The explainers over at Vox sum up something we of the libertarian ilk have known for a long time–the war on drugs not only sucks on any conceivable ethical or moral ground, it also doesn't achieve its pretended goals.
The occasion is the 25th anniversary of the day then President George Bush waved a bag of crack cocaine allegedly obtained across the street from his house in America's faces, and vowed to escalate and already long-lasting and already failed war on drugs.
The results, via Vox:
Twenty-five years later, the increased efforts don't seem to have affected illicit drug use across the country.
New data from the National Survey on Drug Use and Health, released September 4, shows illicit drug use is actually up compared to one decade ago. (The federal survey underwent major methodological changes in 2002, so it's difficult to compare trends for all Americans prior to that year.)
The Monitoring the Future survey, which tracks illicit drug use among high school students, found drug use has greatly fluctuated over the past few decades. In 1975, four years after former President Richard Nixon launched the war on drugs, 30.7 percent of high school seniors reported having used illicit drugs in the past month. In 1989, the year of Bush's speech, the rate was 19.7 percent. In 2013, it was back up to 25.5 percent.
But ooo, what if we weren't waging war on drugs? What then, druggy?

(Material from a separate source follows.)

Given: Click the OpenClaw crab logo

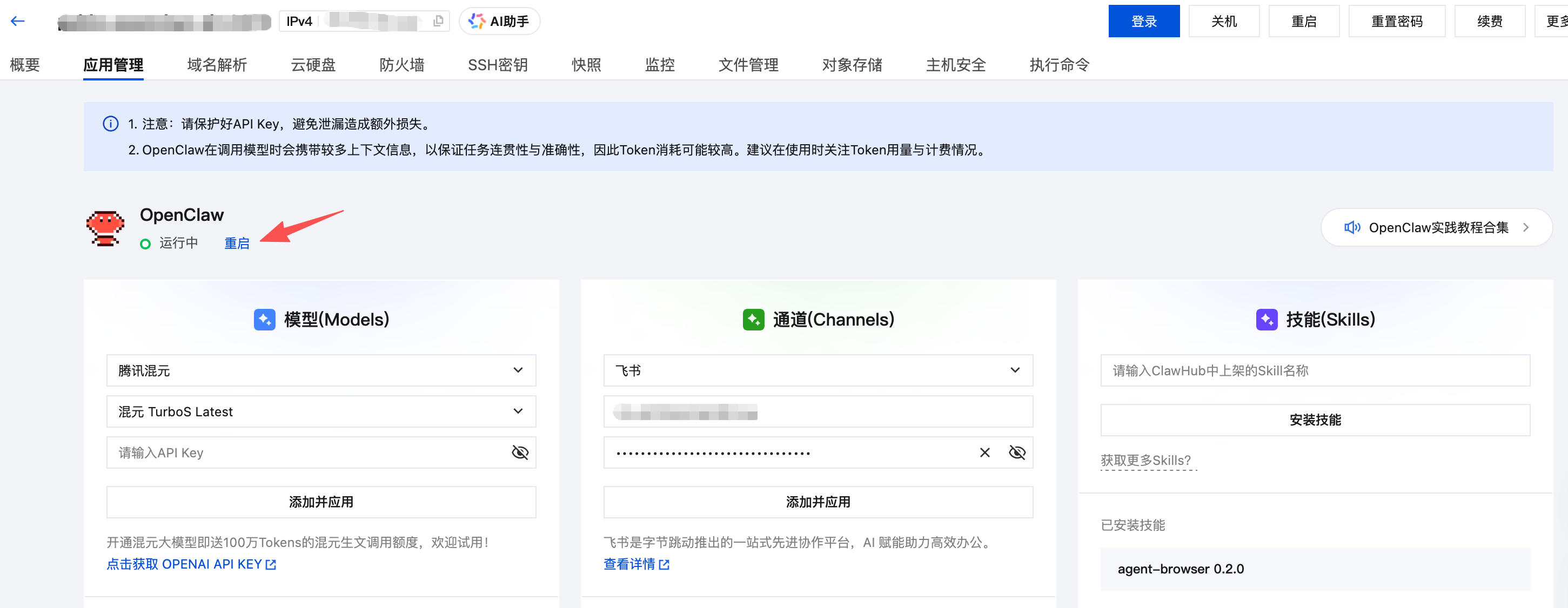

Isaac Campos, a drug historian at the University of Cincinnati, points to the late 19th century, when hard drugs such as cocaine, which was relatively new at the time, were almost entirely unregulated. "We had the perfect storm for a wave of drug abuse," Campos said. "Even then, within a system far less regulated than anyone advocates for today — a system of radical legalization — we know that rates of abuse were not significantly higher than they have been in the last decade or so."